(Collected data)
※ ※ ※
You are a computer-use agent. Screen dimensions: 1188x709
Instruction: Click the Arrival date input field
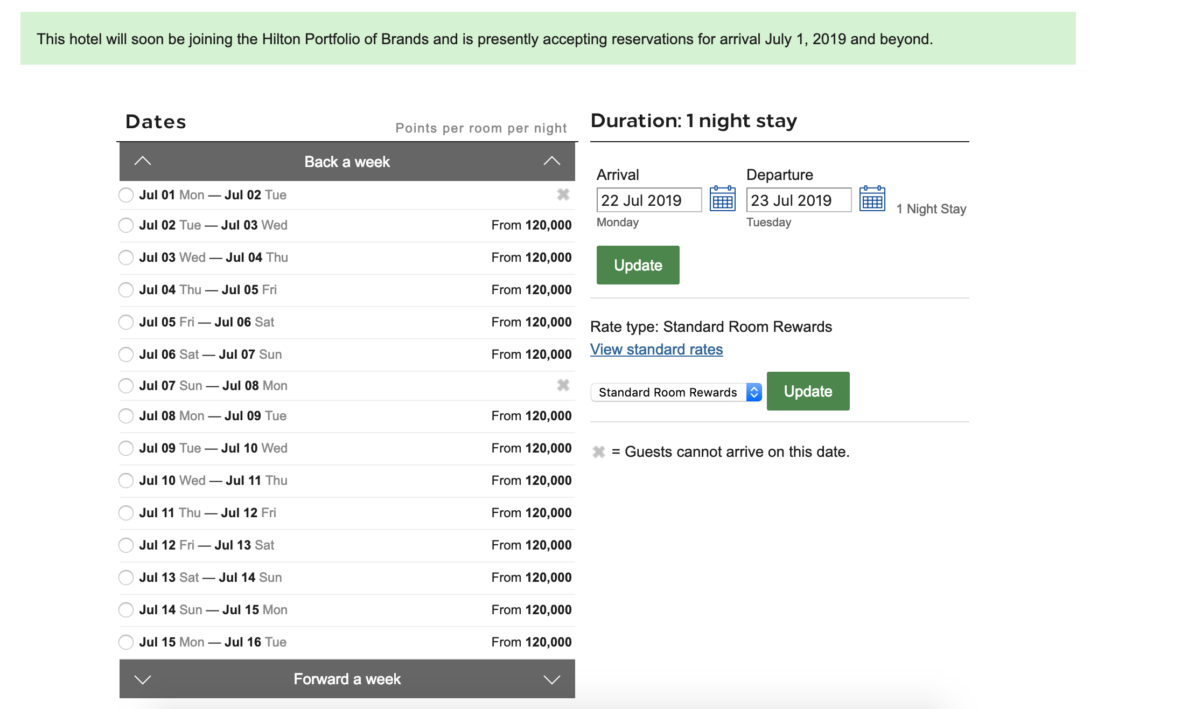coord(648,200)
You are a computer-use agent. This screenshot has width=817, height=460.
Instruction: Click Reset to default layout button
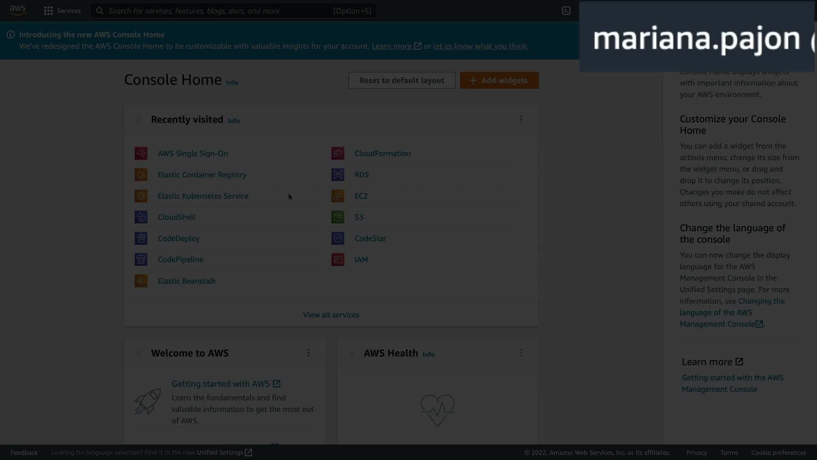[401, 81]
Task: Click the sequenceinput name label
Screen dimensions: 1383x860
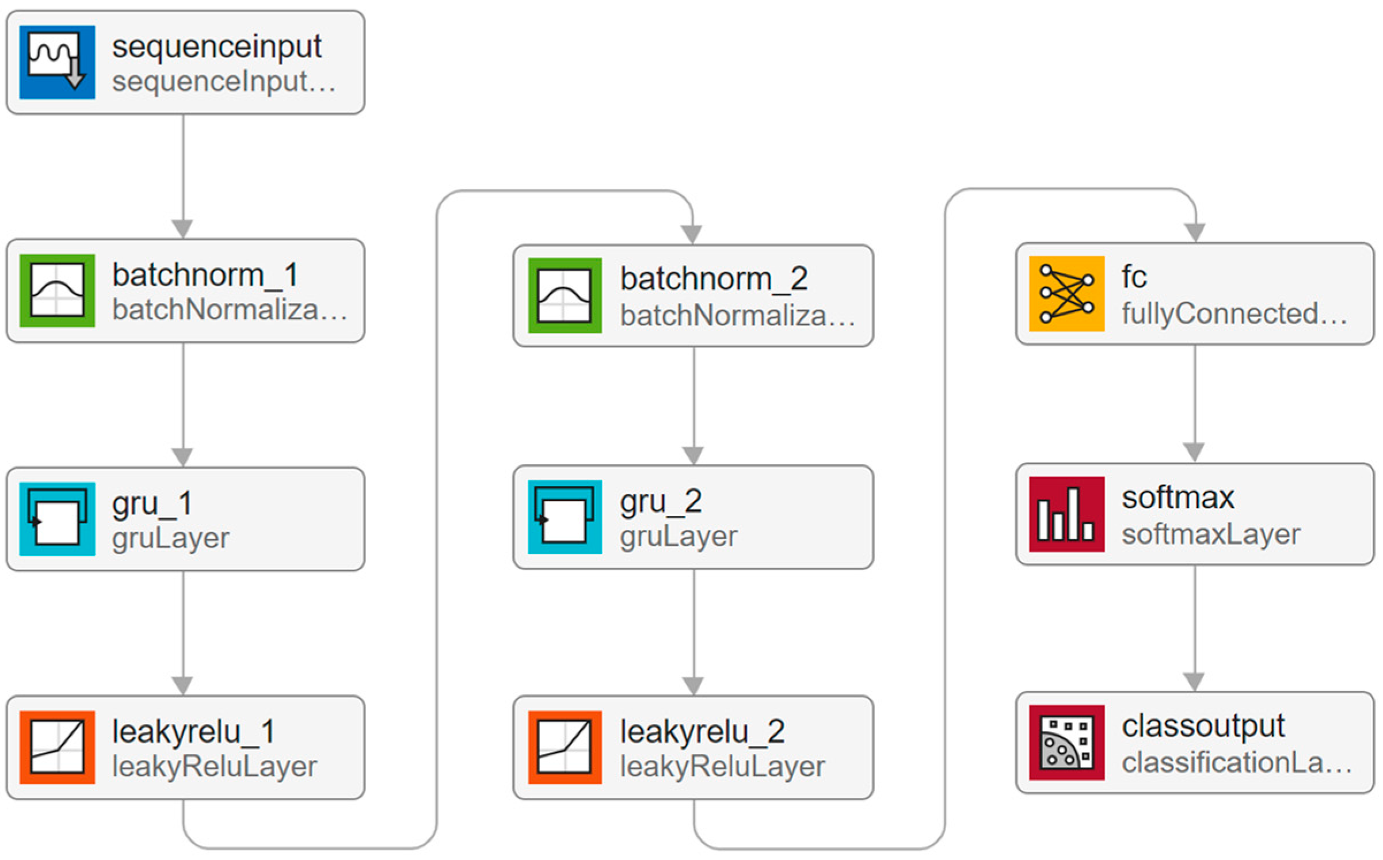Action: click(216, 46)
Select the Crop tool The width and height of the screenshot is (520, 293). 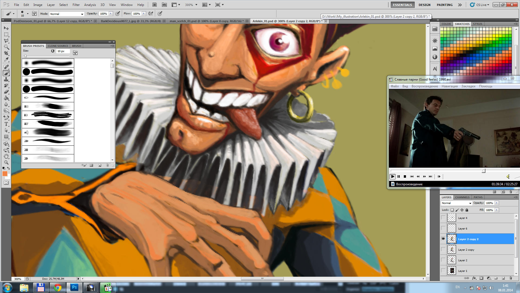pyautogui.click(x=6, y=53)
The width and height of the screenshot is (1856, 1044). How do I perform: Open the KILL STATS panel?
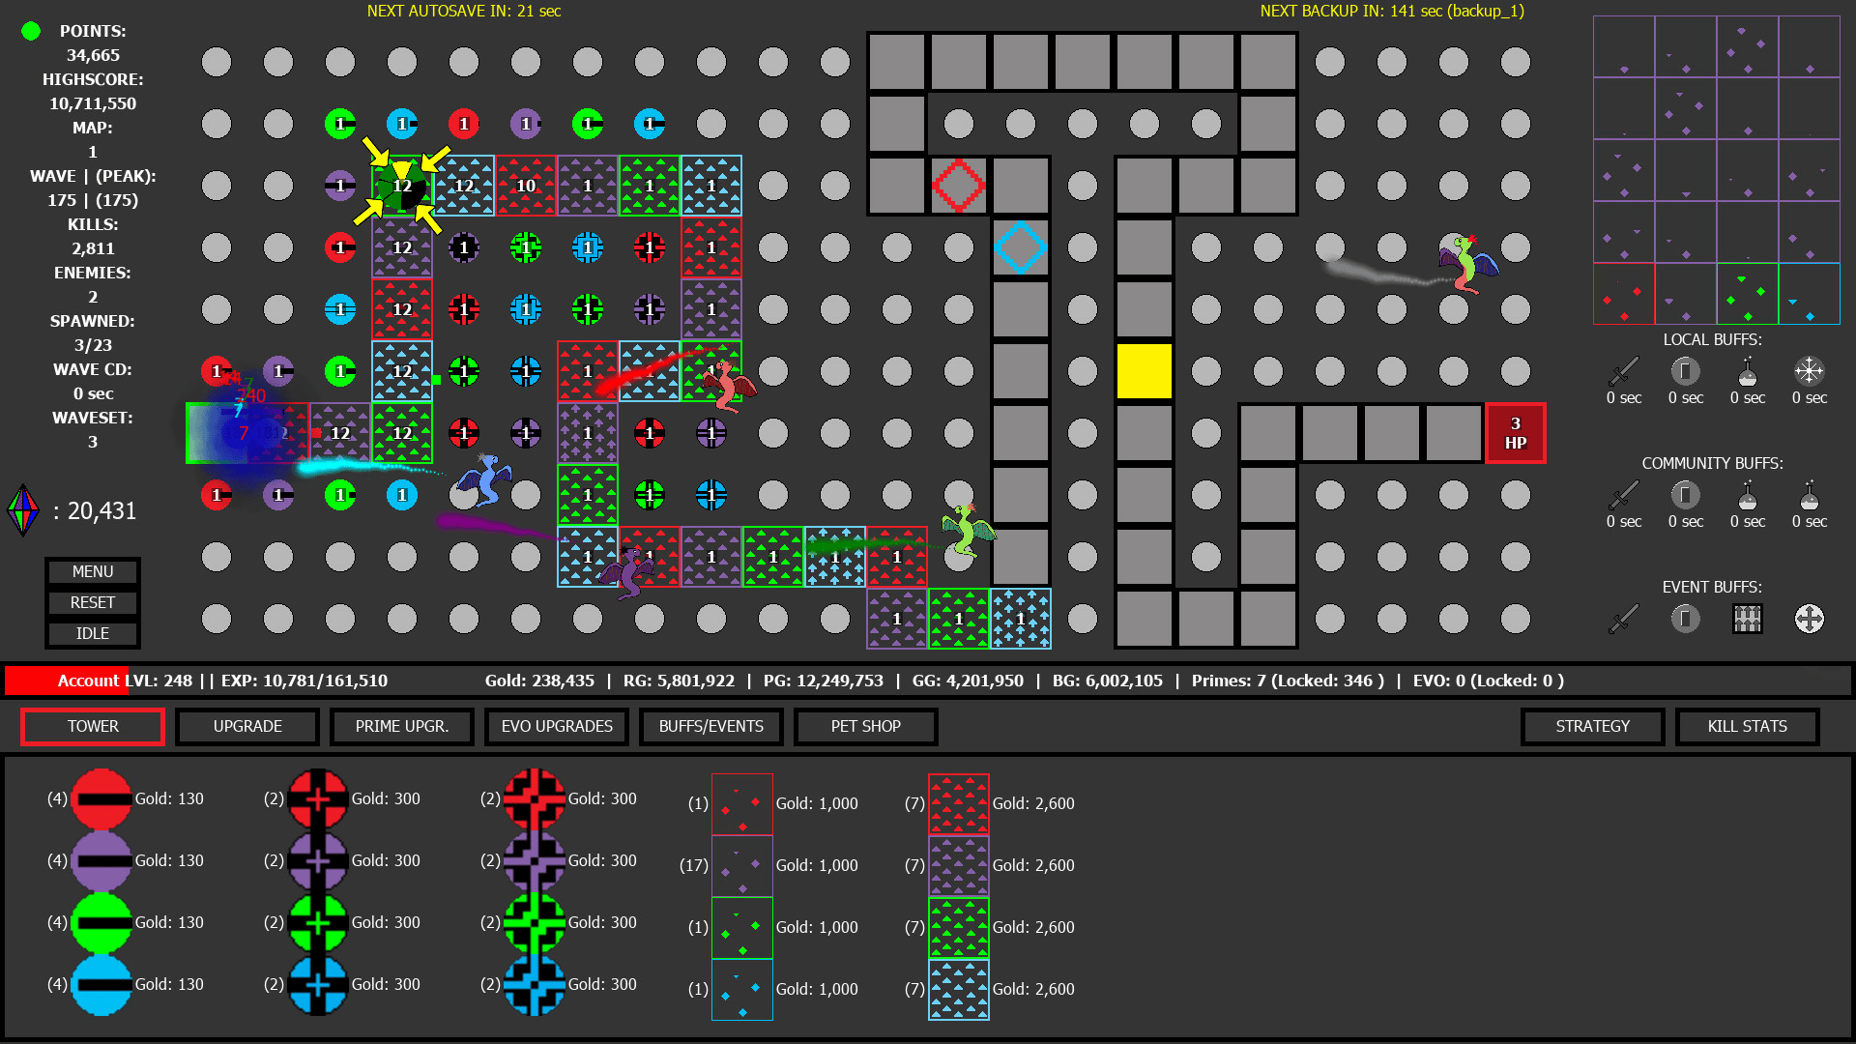coord(1747,726)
※ ※ ※
▶ _PROBLEM TO SOLVE_
Identify the lines in the entries above that contain "agent", then copy them out.

▶ _ANSWER TO THIS EXERCISE_
You are a computer-use agent. Screen dimensions: 1188x709
You are a computer-use agent. This screenshot has width=817, height=460.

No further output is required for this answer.